======== Records supplied ========

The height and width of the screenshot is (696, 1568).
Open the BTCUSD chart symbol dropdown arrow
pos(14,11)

========
======== Records supplied ========

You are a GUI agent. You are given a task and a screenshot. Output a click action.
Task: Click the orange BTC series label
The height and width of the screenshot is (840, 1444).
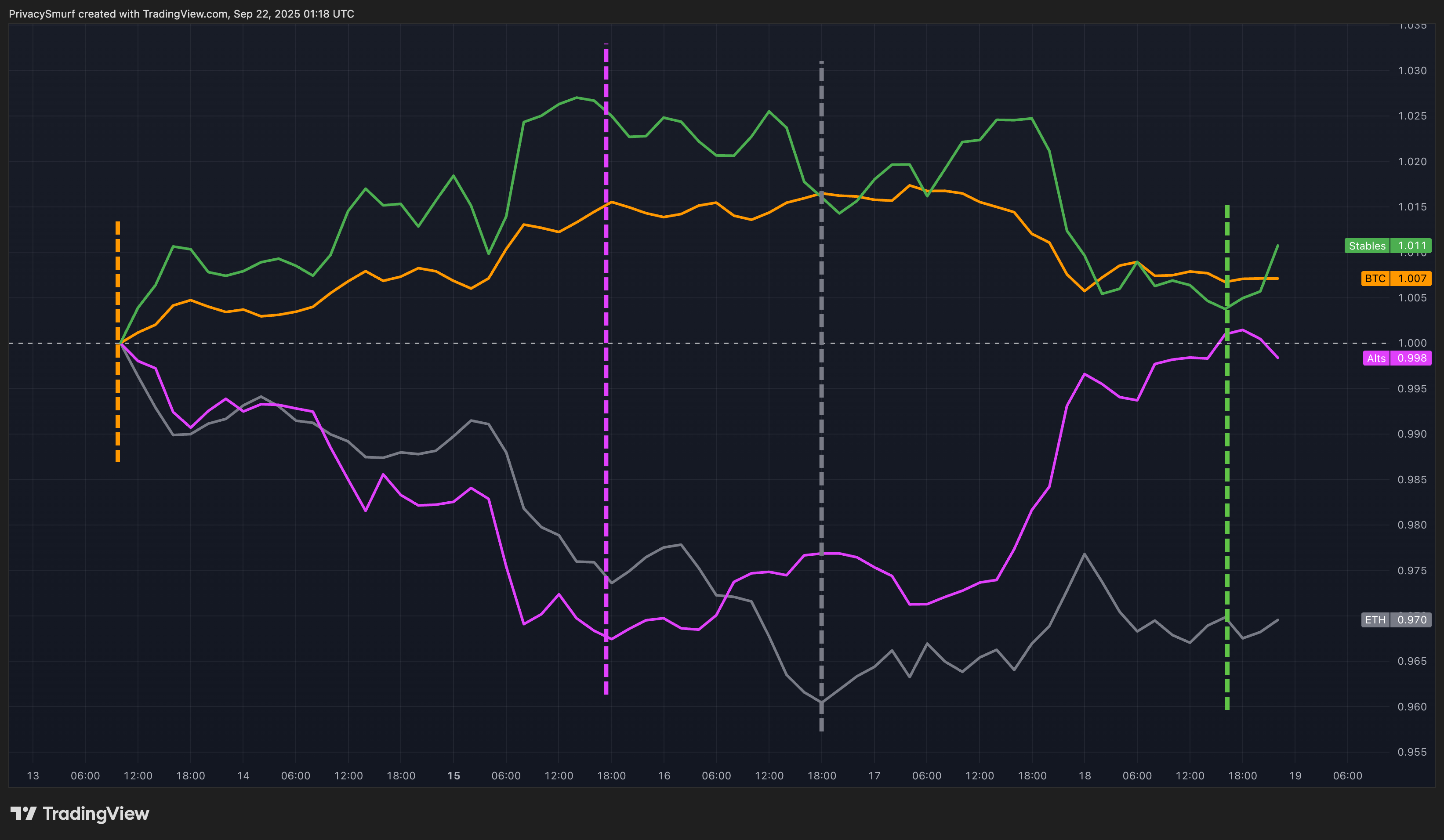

========
======== Records supplied ========

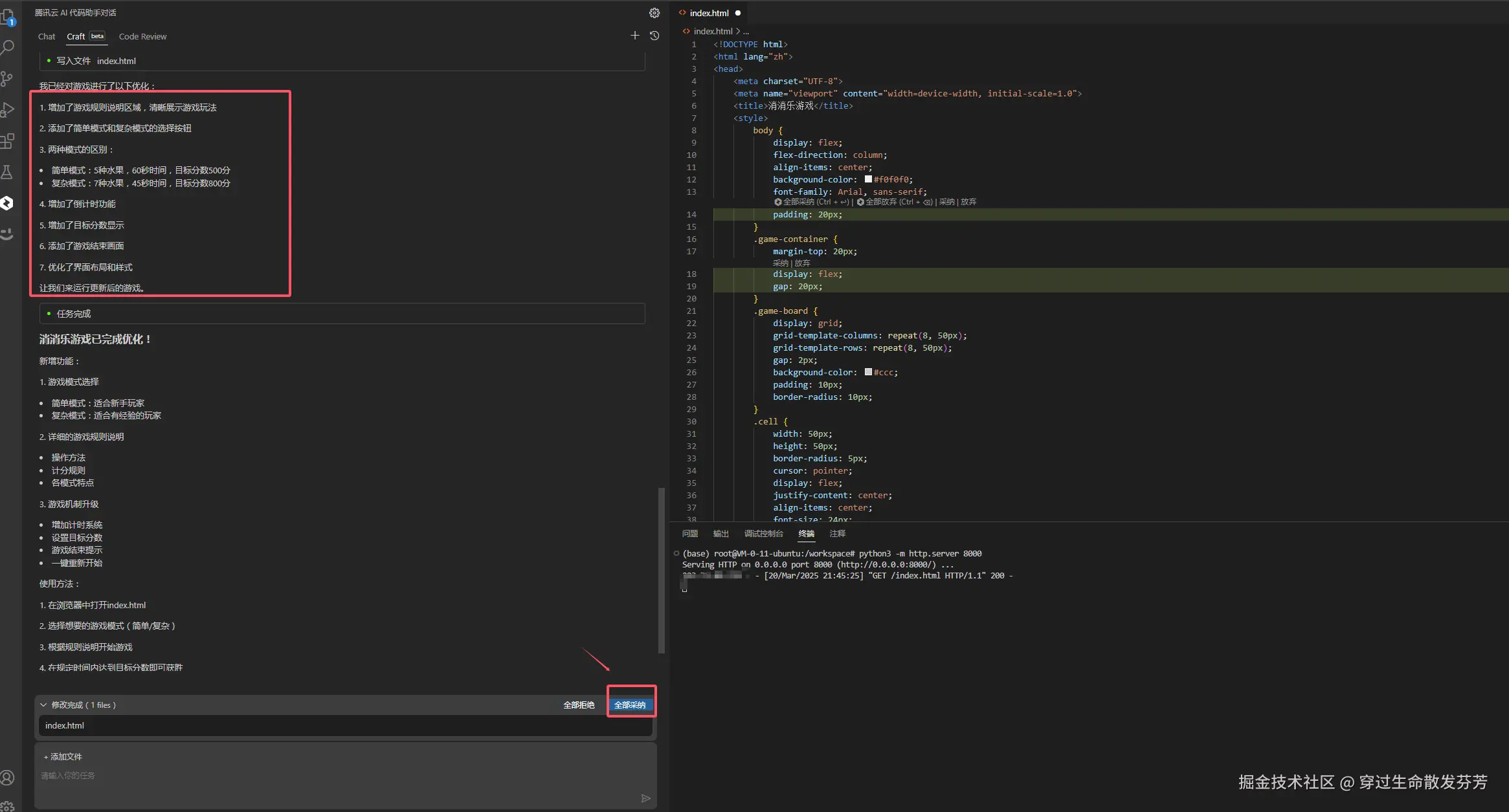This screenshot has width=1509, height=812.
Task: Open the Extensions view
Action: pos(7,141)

========

Beginning with the line containing "Task: Click the orange BTC series label" and ending with the line containing "The height and width of the screenshot is (840, 1444).", extract those lines exactly from the listing above, and only those.

• Written response:
Task: Click the orange BTC series label
The height and width of the screenshot is (840, 1444).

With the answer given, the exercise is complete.